The baby seems to like my deep breaths, and he pushes against me inside the sudden cavern of blue-black space. The skin of my belly feels like a balloon, and I can press my hand against my right side and feel the small hard mass of his body. I don’t know what I’m touching—head, back, feet—but I palpate him all over until he moves away.

I didn’t want this baby. Feeling him—rolling, fluttering, hiccupping—inside of me, part of me, leaves me bewildered.

Still—resentment surges in my throat when our relatives crow over him, claiming him. He doesn't belong to them. He belongs to me. And what right do I have to this prickly anger? Nothing other than the hard weight pulling me down toward earth, growing and nourishing itself from my body. As much as I loathe the intense gravity, the purple swelling, the murky gray unknown of this child, removing him from me will be like severing one of my organs. And what if the pain of loss is too much to bear?

 

Now see yourself in your mind's eye on a yellow mist of natural relaxation.
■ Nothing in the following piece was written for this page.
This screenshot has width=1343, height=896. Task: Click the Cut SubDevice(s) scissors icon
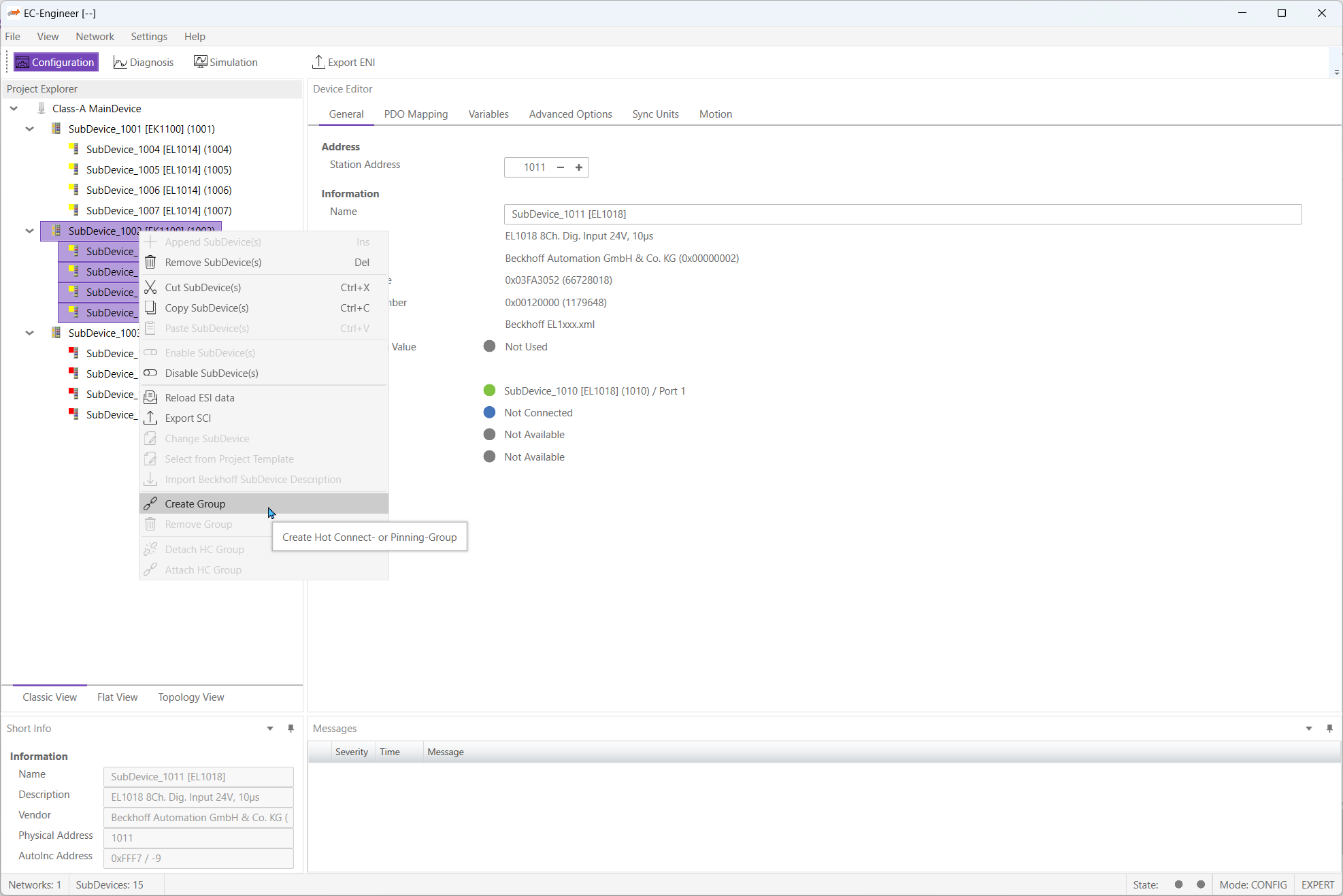[x=150, y=288]
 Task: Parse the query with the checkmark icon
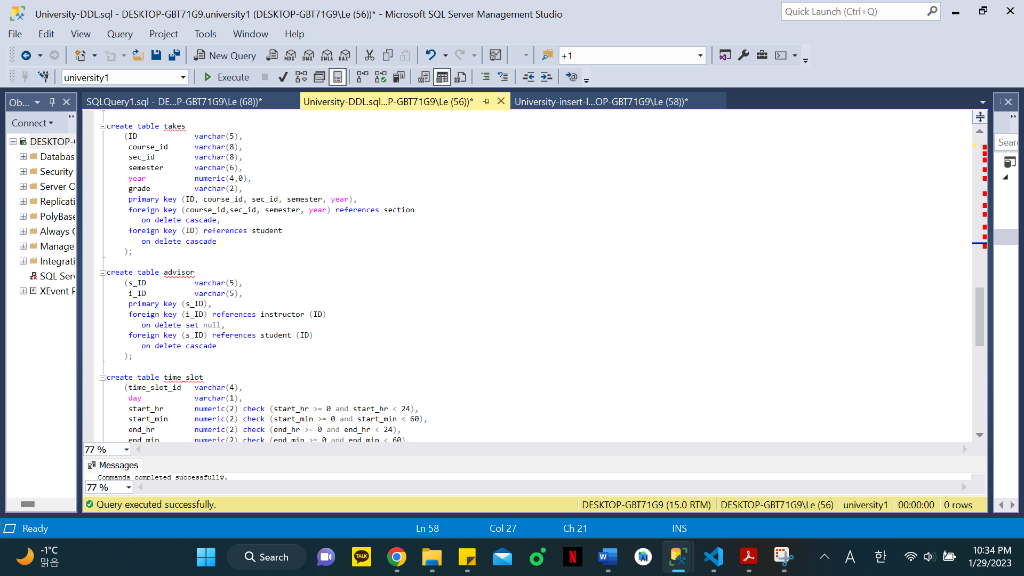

Breathe in the soft yellow mist of calm with each slow breath that you take. Let it flow and drift throughout your being.

 

Once, I don’t even make it past strawberry. I am asleep by the second sentence. I never make it past orange, anyway. Embarrassed, I don’t mention it to my husband. I’m afraid he’ll be angry that he’s patiently recited through the entire rainbow, with white at the end for clarity, while I’ve been snoozing.

My husband tells me he’s proud of me, that I’m doing a great job. I feel silly. I’m not doing anything. I am simply waiting (to see what this little blue baby will look like, if there is anything of me in him, if I will love him the way everyone assumes I will, the way everyone else already seems to).

I realize this is a love story in three parts. There’s me, veined with angry red marks across my distended belly; and there’s the baby unknowingly enduring my prodding, my breathing, my yelling, my doubt; and then there’s my husband, softly, faithfully murmuring colors, long into the night.

 


Jessica Glass has an MFA in Creative Writing from Queens University of Charlotte, and a short story of hers was published in Surreal South volume II. Her greatest achievement to date was having a baby without so much as a Tylenol (although, as it turns out, nothing helps a whole lot, and it pretty much just hurts real bad). She lives in Virginia with her husband Chris and baby Holden. Sometimes she writes things.